Gold and silver extended a sharp sell-off on Monday, deepening losses from a historic plunge late last week as a stronger dollar and profit-taking sapped momentum from a rally that had pushed both metals to record highs.

Spot gold fell about 6 percent to US$4,538 an ounce, following a near 10 percent collapse on Friday that dragged prices below the psychologically important $5,000 level.

Silver came under even heavier pressure, dropping more than 12 percent to US$74.36 an ounce, after tumbling 30% on Friday, its steepest one-day fall since March 1980.

The latest declines mark a violent reversal for precious metals, which had surged in recent weeks on safe-haven demand, speculative inflows and expectations of U.S. interest-rate cuts.

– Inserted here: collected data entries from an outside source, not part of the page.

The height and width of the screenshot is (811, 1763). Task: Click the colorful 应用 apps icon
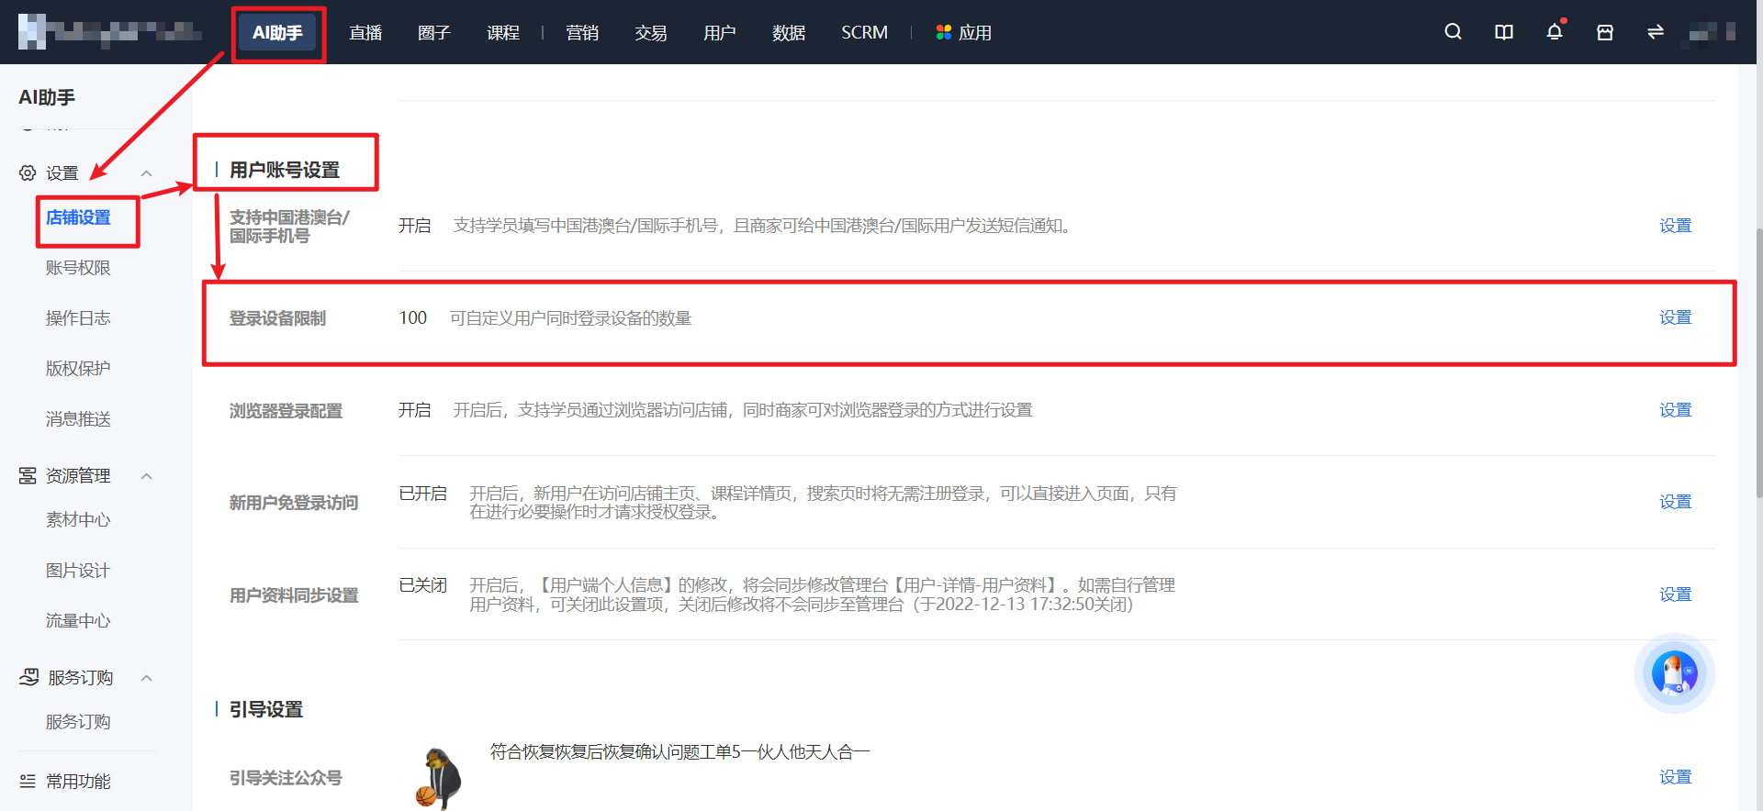[x=943, y=32]
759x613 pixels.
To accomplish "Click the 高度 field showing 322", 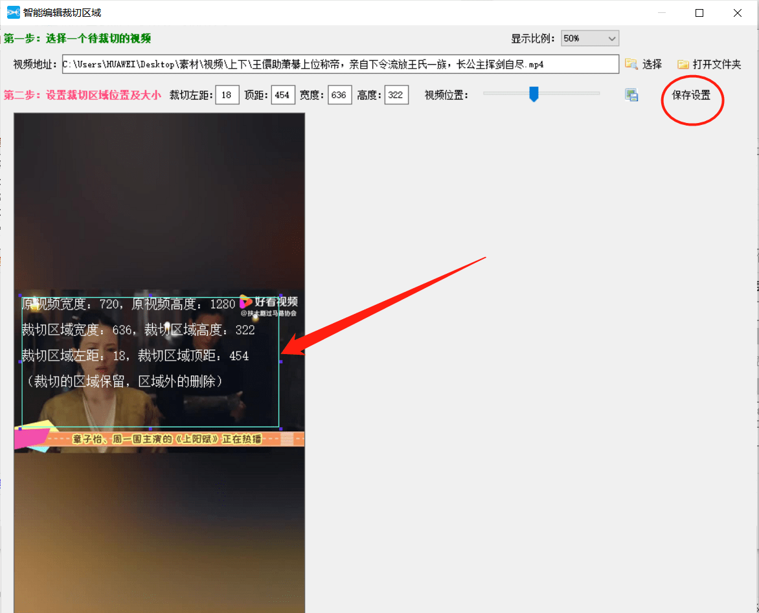I will tap(396, 95).
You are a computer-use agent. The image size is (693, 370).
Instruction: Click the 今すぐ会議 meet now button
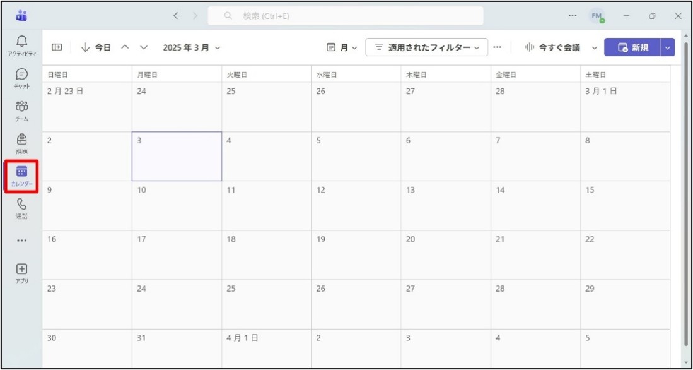[x=553, y=47]

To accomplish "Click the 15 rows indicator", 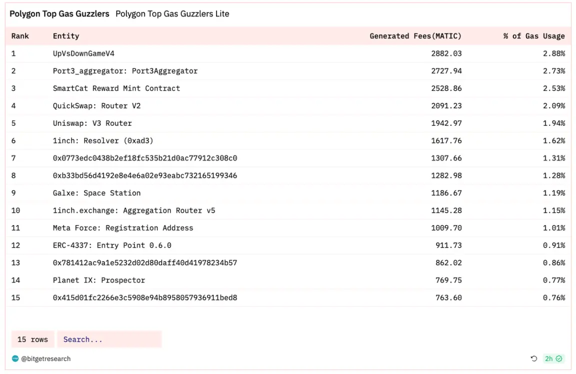I will tap(33, 340).
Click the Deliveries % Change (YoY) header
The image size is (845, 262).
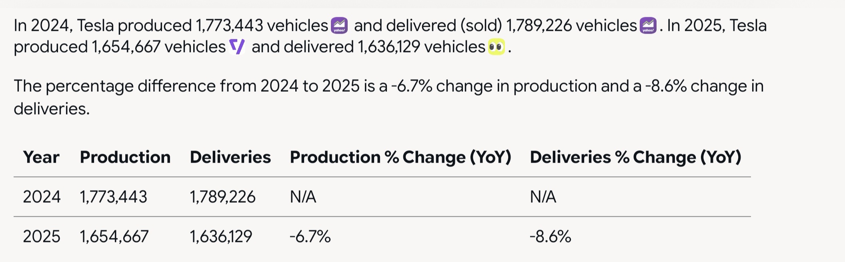click(635, 157)
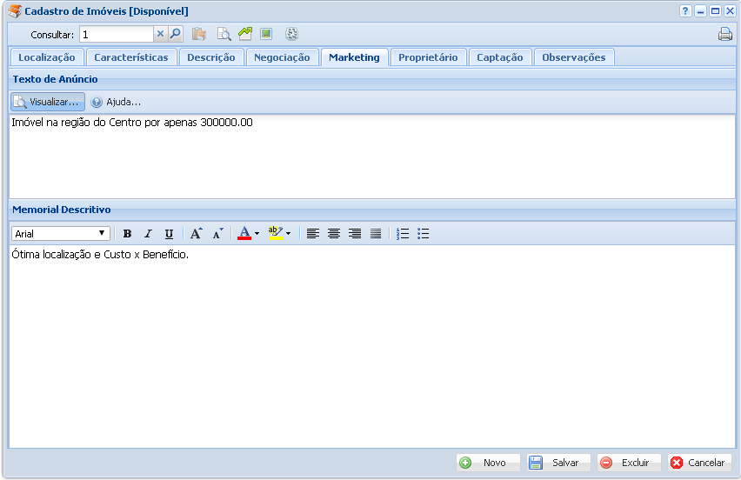Click the picture image icon in toolbar
This screenshot has width=741, height=480.
click(266, 35)
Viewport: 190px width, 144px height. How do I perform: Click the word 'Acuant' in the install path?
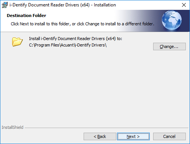coord(67,45)
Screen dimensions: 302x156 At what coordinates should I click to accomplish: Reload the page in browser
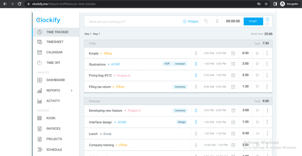[19, 4]
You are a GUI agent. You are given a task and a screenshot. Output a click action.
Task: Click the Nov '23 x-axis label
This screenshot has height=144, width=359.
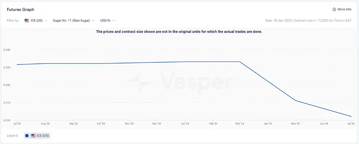point(129,124)
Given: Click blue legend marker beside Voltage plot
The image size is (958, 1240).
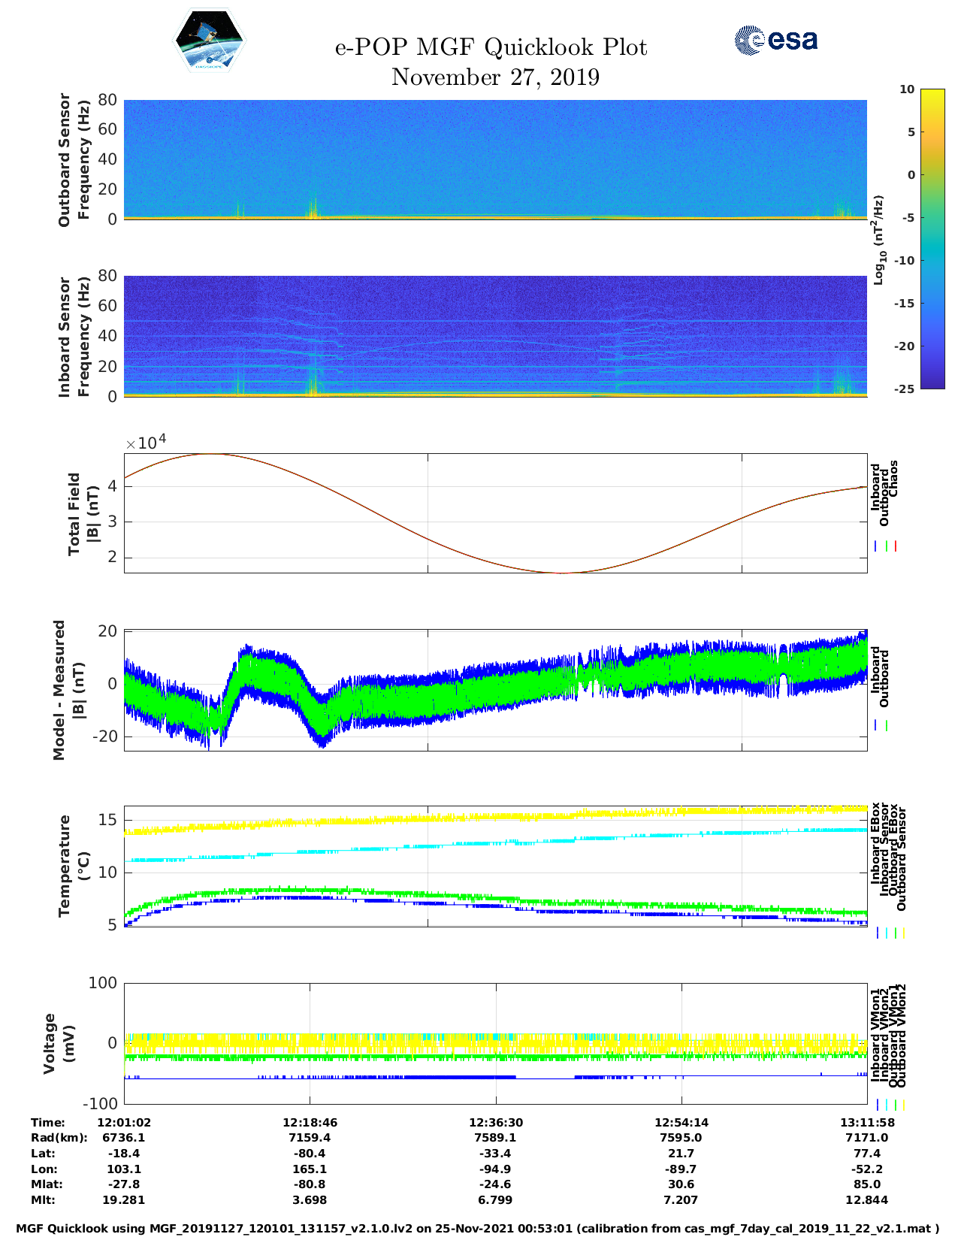Looking at the screenshot, I should pos(878,1105).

Analysts said Friday’s rout was triggered by a sudden reassessment of the outlook for U.S. monetary policy after President Donald Trump nominated former Federal Reserve governor Kevin Warsh to succeed Fed Chair Jerome Powell when Powell’s term ends in May.

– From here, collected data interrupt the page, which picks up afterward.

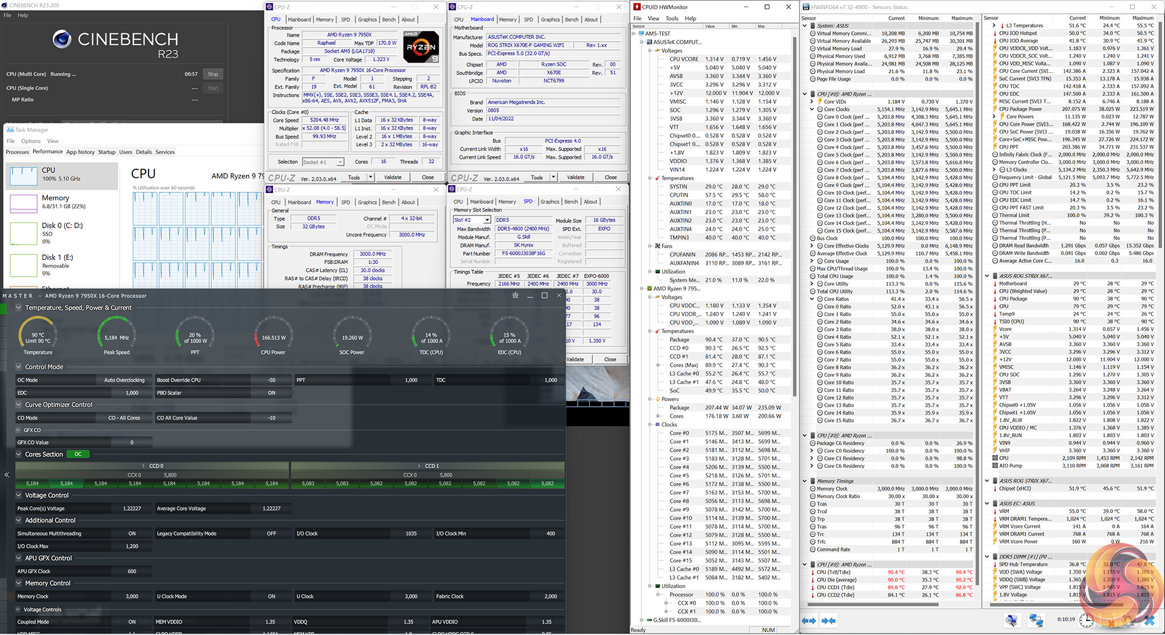Click HWiNFO sensor search magnifier icon
The image size is (1165, 635).
click(x=1011, y=620)
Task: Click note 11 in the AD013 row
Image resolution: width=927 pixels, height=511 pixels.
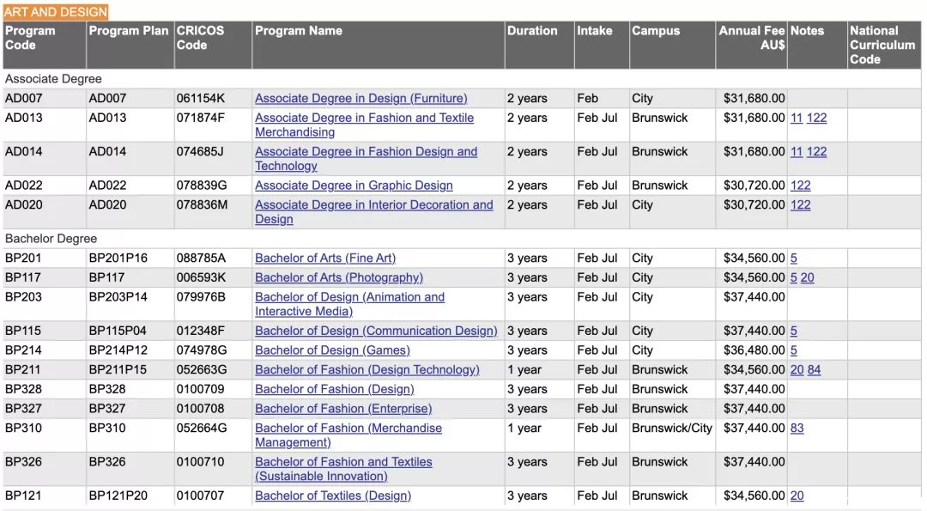Action: 797,118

“The ‘Buy America’ trade is back,” said José Torres, senior economist at Interactive Brokers. “The independence bid that drove gold and silver to record heights just below US$5,600 and $122 an ounce has started to unravel.”

The nomination has bolstered expectations of a firmer monetary stance, supported the U.S. dollar and pressuring non-yielding assets such as gold and silver.

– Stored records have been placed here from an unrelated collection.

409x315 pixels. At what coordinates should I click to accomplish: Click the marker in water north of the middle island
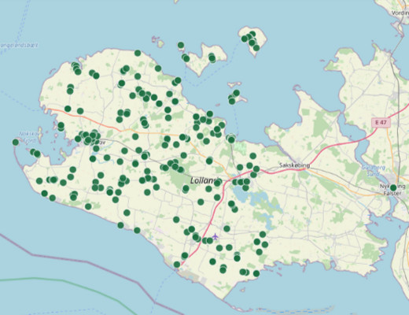(181, 45)
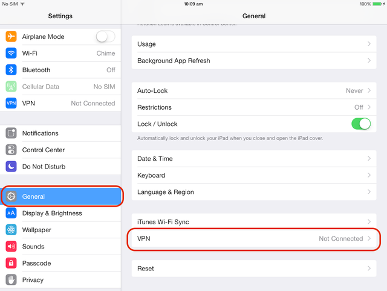This screenshot has height=291, width=387.
Task: Tap the Control Center icon
Action: tap(11, 150)
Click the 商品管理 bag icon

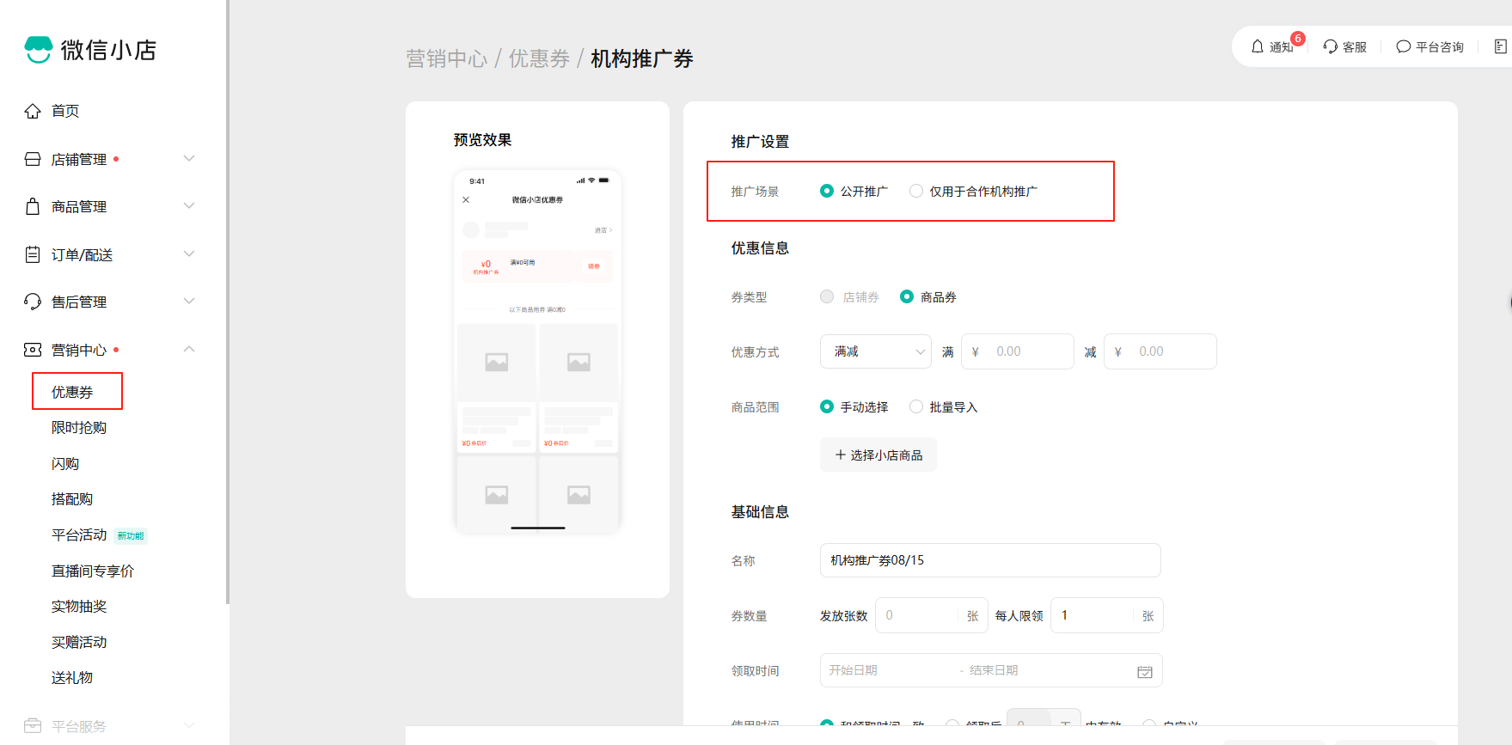(x=33, y=207)
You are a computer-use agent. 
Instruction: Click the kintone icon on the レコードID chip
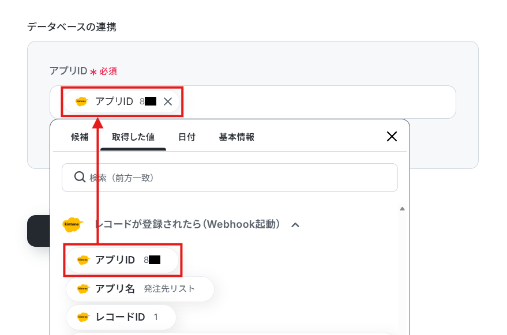[83, 317]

The dollar index, which measures the greenback against a basket of major currencies, has risen about 0.8 percent since Thursday, making dollar-priced metals more expensive for overseas buyers.

Gold typically benefits from lower interest rates and a weaker dollar, while higher yields increase the opportunity cost of holding bullion relative to interest-bearing assets such as U.S. Treasuries.

Christopher Forbes, head of Asia and the Middle East at CMC Markets, said gold’s sharp retreat reflected a classic correction following an extraordinary rally rather than a fundamental breakdown in the longer-term bullish outlook.

“This is a classic air pocket after an exceptional run,” Forbes said. “Profit-taking, a firmer dollar and fresh headlines out of Washington have knocked the froth off a very crowded trade.”

Warsh has previously argued for tighter monetary conditions, and his nomination has reinforced expectations that U.S. policy could remain restrictive for longer than markets had anticipated.

At the same time, geopolitical risk premiums embedded in gold prices have eased after comments from Trump suggesting a possible deal with Iran, reducing immediate safe-haven demand. U.S. crude oil futures were down about 4 percent on Monday, reflecting lower perceived geopolitical risk.

Despite the sharp pullback, analysts said precious metals remain elevated by historical standards and could remain volatile in the near term as investors reassess policy signals from Washington.

“In the near term, gold prices are likely to stay high but volatile as markets wait for clarity on Warsh’s policy direction,” Forbes said.

Silver and gold remain up on a year-to-date basis despite the sell-off. Silver has gained around 16 percent since the start of the year, while gold is up about 8 percent.

Both metals staged record-breaking rallies last year, with gold rising about 65 percent and silver surging 145 percent, driven by aggressive central bank buying, geopolitical tensions and expectations of global monetary easing.

Forbes said renewed dollar weakness or confirmation of a more dovish stance from the incoming Fed leadership could attract buyers back into the market.

“Dip-buyers will return if the Fed continues easing while growth and inflation remain uneven,” he said, adding that gold could revisit recent highs over a 12-month horizon.